Prior to the 1960s, children and adults with disabilities in Kansas, as well as other states, were either in institutional settings, or in their homes without the services necessary to become as independent as possible. Beginning in the 1850s, Kansas began building institutions to house those with mental health disabilities, and later those with intellectual and developmental disabilities. Living conditions in these institutions were often substandard.  

As a result of the passage of Federal and State laws, Kansas began moving away from institutionalization and toward community integration. Initially, people with disabilities were moved to smaller settings closer to their communities, such as intermediate care and nursing facilities. As these were still institutional settings, there was still a push for individuals to live in their own homes with support.

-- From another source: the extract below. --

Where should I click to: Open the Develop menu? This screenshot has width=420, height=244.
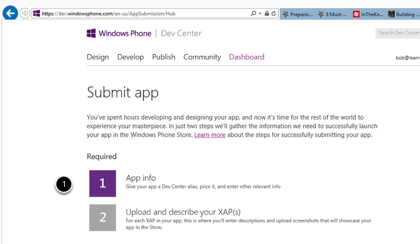pyautogui.click(x=131, y=57)
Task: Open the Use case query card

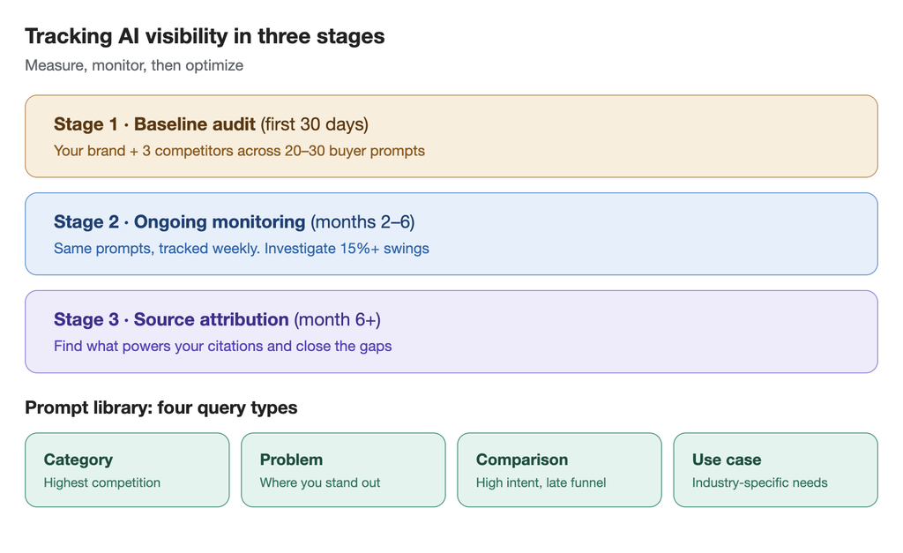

Federal authority to fund Home and Community Based Services (HCBS) versus institutional settings, as well as the passage of the Americans with Disabilities Act in 1990 and the Supreme Court’s “Olmstead decision” in 1999, resulted in a major and positive impact on the lives of youth and adults with disabilities.   

In 1982, nine years before the passage of the Americans with Disabilities Act of 1990 and its subsequent protections for individuals with disabilities, and 17 years before the Supreme Court’s 1999 Olmstead decision, Kansas Medicaid received approval for its first HCBS waiver for people with disabilities and the elderly. Throughout the 1990s and into 2000, Kansas received approval for seven HCBS waivers to provide services that would meet the needs of youth and adults with different disabilities. At the same time, Kansas began closing its institutions, maintaining several for specific populations with specific needs. As of December 2019, 24,453 youth and adults with disabilities were receiving HCBS services.
KDADS is responsible for overseeing the seven HCBS Waiver programs, which includes insuring compliance with the Centers for Medicare and Medicaid Services (CMS) requirements for home and community-based settings. KDADS is also responsible for individuals in institutional settings, i.e., the remaining state institutions, intermediate care facilities and nursing facilities, as well as addressing advocate concerns about these facilities and their residents. 
Finally, while considerable progress has been made in moving people from institutions and other isolating settings to community settings, employment of youth and adults with disabilities lags their peers without disabilities. The Kansas Department of Health and Environment (KDHE) Division of Health Care Finance (DHCF), the Medicaid oversight agency, manages two employment incentive programs, Working Healthy and Work Opportunities Reward Kansans (WORK). DHCF also has approval to implement a supported employment pilot program in their 1115 Demonstration Waiver.